Sanne Group has found that LPs increasingly expect ESG disclosures on an ongoing basis rather than just during the pre-investment due diligence stage. Information covered in the due diligence questionnaires from the United Nations Principles for Responsible Investing or Institutional Limited Partners Association are now becoming commonplace in selected reporting templates. Sanne has seen a rise in the number of Asian fund managers engaging in ESG reporting in response to investor demand.
Regulatory pressure is mounting globally. The European Commission’s Sustainable Finance Disclosure Regulations (SFDR) takes effect on 10 March this year. SFDR was part of a package of legislative measures designed to set common rules for disclosures of financial products to include sustainability risks and other related information.
In the United States, companies are coming to grips with the Securities and Exchange Commission’s 2020 mandate for disclosures related to “human capital resources.” The disclosures, which could apply to private equity firms’ portfolio companies, cover factors such as employee training, employee turnover, health and safety metrics, and diversity metrics, among other factors.
In Asia, both Hong Kong and Singapore are taking the lead in promoting ESG as part of their economic growth and regulatory agendas.
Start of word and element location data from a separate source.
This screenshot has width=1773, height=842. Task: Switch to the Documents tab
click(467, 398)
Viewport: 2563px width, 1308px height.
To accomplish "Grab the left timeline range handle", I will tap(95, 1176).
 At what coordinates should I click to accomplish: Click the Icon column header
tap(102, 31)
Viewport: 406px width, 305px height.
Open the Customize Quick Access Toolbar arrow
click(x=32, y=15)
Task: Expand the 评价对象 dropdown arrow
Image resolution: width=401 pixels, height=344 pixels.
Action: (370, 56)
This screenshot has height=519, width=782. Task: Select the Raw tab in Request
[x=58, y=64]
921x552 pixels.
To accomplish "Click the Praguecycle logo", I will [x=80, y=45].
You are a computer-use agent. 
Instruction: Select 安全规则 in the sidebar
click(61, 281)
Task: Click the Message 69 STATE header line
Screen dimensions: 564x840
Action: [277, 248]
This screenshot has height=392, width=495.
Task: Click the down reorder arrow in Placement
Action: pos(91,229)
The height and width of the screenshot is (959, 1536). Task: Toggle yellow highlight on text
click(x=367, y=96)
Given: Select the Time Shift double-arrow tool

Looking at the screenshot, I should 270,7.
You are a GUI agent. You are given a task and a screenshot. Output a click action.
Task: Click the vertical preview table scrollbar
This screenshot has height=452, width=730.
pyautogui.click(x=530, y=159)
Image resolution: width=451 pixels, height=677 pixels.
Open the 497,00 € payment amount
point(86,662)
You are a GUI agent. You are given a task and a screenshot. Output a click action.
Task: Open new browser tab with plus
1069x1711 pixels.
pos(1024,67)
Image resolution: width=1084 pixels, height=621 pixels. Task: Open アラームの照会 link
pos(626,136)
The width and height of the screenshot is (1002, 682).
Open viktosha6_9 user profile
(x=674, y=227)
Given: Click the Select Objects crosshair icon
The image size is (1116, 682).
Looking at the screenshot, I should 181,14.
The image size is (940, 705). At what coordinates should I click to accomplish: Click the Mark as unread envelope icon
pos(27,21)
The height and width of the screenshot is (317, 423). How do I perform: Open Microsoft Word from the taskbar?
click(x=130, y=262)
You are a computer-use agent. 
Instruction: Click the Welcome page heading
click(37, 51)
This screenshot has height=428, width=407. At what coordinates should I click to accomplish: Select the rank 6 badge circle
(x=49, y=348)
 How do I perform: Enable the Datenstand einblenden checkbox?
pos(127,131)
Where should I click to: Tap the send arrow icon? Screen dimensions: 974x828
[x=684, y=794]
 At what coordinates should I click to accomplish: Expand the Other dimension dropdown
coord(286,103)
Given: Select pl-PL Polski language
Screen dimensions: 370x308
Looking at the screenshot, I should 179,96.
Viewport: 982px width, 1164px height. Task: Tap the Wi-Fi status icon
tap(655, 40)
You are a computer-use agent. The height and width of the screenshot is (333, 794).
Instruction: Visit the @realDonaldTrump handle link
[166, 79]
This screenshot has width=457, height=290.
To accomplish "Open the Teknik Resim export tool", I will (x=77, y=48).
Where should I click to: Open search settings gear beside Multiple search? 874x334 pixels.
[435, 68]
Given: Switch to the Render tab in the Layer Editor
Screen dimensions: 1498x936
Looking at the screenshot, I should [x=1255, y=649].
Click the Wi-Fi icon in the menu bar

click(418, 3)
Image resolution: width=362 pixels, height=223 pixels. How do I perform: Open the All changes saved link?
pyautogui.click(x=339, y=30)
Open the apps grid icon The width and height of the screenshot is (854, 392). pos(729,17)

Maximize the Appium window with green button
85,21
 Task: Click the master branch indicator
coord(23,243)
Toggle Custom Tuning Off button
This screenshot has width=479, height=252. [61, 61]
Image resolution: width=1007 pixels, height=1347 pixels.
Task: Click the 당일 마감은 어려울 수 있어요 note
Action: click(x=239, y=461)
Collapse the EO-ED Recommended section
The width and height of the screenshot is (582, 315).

In Singapore, the central bank and Temasek, the government-owned investment company, are allocating billions to support sustainable finance and investments that generate a positive social and environmental impact.
In Hong Kong, the Securities and Exchange Commission will likely enact this year a framework informed by TCFD to require fund managers to report climate-related risks. It would make large managers responsible for a quantitative measure of “weighted average carbon intensity” at the fund level[iii].
Though standardization will ease the burden on fund managers, it does not alleviate it entirely. No framework is “plug and play.” Like accounting, fund managers must take a principles-based approach to identify and report material ESG factors, and clearly justify them in published ESG reports. Karlien De Bruin, Head of ESG at Sanne Group, says the WEF white paper is a good place for fund managers to begin given the blending of criteria, principles, and materiality factors from established frameworks.
Also, ESG takes years to implement fully. Fund managers must clearly outline their ultimate ESG goals and the timeline over which they will reach them as well as considerations and risk factors that may affect their success. And they must document their ESG performance over time and how that performance was obtained, e.g., through passively buying carbon offsets or actively reducing their carbon footprint.
Ultimately, fund investors will judge general partners ESG efforts on how well they justify their actions, the case they can make for their choices, and their ability to portray convincingly the journey they are on toward full compliance. Numbers matter, but offering them without context or merely adding more metrics will have diminishing returns when it comes to shaping perceptions of a firm’s ESG efforts.
Locking down this narrative part of ESG reporting – how a firm approaches social and environmental issues as part of its core business strategy – is crucial. Charges of so-called greenwashing are a real threat. LPs can see through weak commitments and half-hearted action. And activist groups that track climate and social issues will publicly call out companies that fail to live up to their purported ideals.
[ii] Alberta Investment Management Corporation, British Columbia Investment Management Corporation, Caisse de dépôt et placement du Québec, Healthcare of Ontario Pension Plan, Ontario Municipal Employees Retirement System, Ontario Teachers’ Pension Plan, Public Sector Pension Investment Board, and Canada Pension Plan Investment Board.